Who should see what in the response workflow
Access levels across survivor, responder, specialist, and admin workflows.
Survivor and community users
People who submit reports should be able to see their own report status, emergency actions, trusted contacts, and survivor-facing progress language without inheriting responder detail.
Operational specialists
NGO, police, counselor, legal, medical, and shelter roles should see the assignments and case detail necessary for their lane, not the full universe of case information by default.
Admin and governance roles
Admin should oversee queue health, verification, closure governance, and compliance boundaries rather than acting as the default frontline handler for all cases.
Visibility principles
Operational access boundaries across the workflow.
- Initial access should be bounded by the assigned role, coordinator status, and verified operational need.
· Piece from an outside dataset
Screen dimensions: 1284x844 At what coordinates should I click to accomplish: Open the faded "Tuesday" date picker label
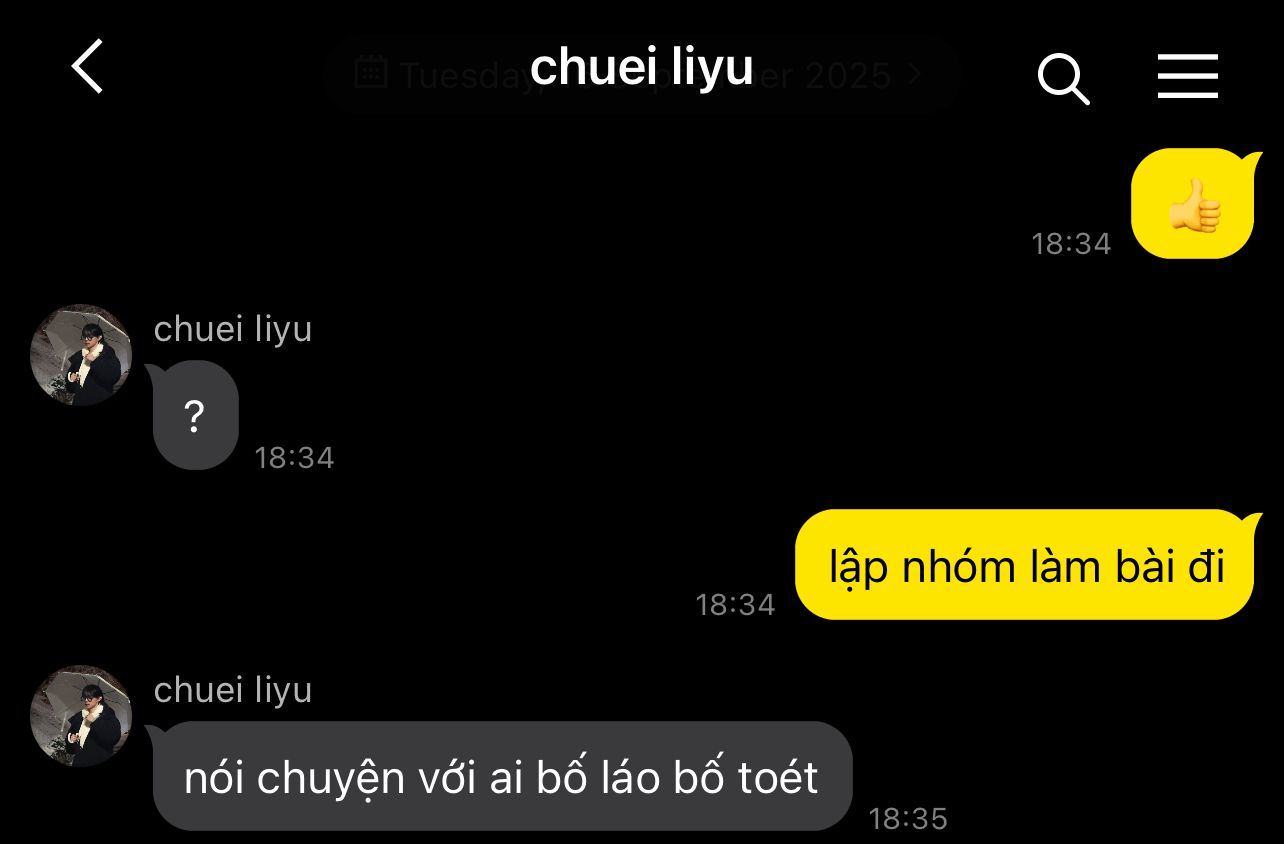464,75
- A specialist should see assignment reason, closure impact, and relevant timeline context, but not unrelated partner-only data outside that lane.
- Admin access should expand around governance checks, organization verification, and closure review rather than unrestricted case handling.
- Public data surfaces should never expose raw case detail, named survivors, or re-identifiable low-volume combinations of facts.
Current role model
Coordinator and specialist access patterns.
Coordinator roles
NGO and Police should own most coordination depending on severity, enforcement need, fatality status, and intake pathway. They dispatch, review readiness, and carry primary case ownership.
Specialist roles
Counselor, Legal Aid, Medical Provider, and Shelter Operator should work from assigned queues with explicit assignment intent and closure impact rather than acting as implicit coordinators.